Does this more censored model manage to make consistent predictions to the model fitted to the complete data? If there are clear differences, do they make sense in light of what information has been hidden? Is there still evidence for a temperature-dependent failure rate?
TBC() # answer in Markdown
Checkpoint: looking now at 60 F, I find a failure probability of approximately $0.32_{-0.10}^{+0.11}$.
j = np.where(verycensored_model.post_failure['T']==60.)[0]
thing = [float(verycensored_model.post_failure[p][j]) for p in verycensored_model.post_failure['p']]

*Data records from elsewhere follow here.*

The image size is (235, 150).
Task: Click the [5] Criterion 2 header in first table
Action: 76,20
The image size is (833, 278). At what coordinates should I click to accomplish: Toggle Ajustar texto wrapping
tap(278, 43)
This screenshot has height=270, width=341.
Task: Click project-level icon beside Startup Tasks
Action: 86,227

print('Pfailure(T=60F|data) =', round(thing[0],2), '+'+str(round(thing[2]-thing[0],2)), round(thing[1]-thing[0],2))
In light of all your work above, comment on the report's assertion that "Consideration of the entire launch temperature history indicates that the probability of O-ring distress is increased to almost a certainty if the temperature of the joint is less than 65."
TBC() # your wisdom in Markdown
Modify the model such that the launches with zero O-ring incidents are truncated rather than censored. We no longer know how many such data points there are in the complete data set. If you want, you can still use prior information on the temperature range that incident-free launches happened in (as above), and some vague prior on the total number of launches (say, 25-ish). Run through the analysis in this scenario and compare the results with those above.
Note that emcee
cannot readily sample over an integer-value parameter, so the most straightforward implementation would involve marginalizing over the number of truncated data points within the likelihood function.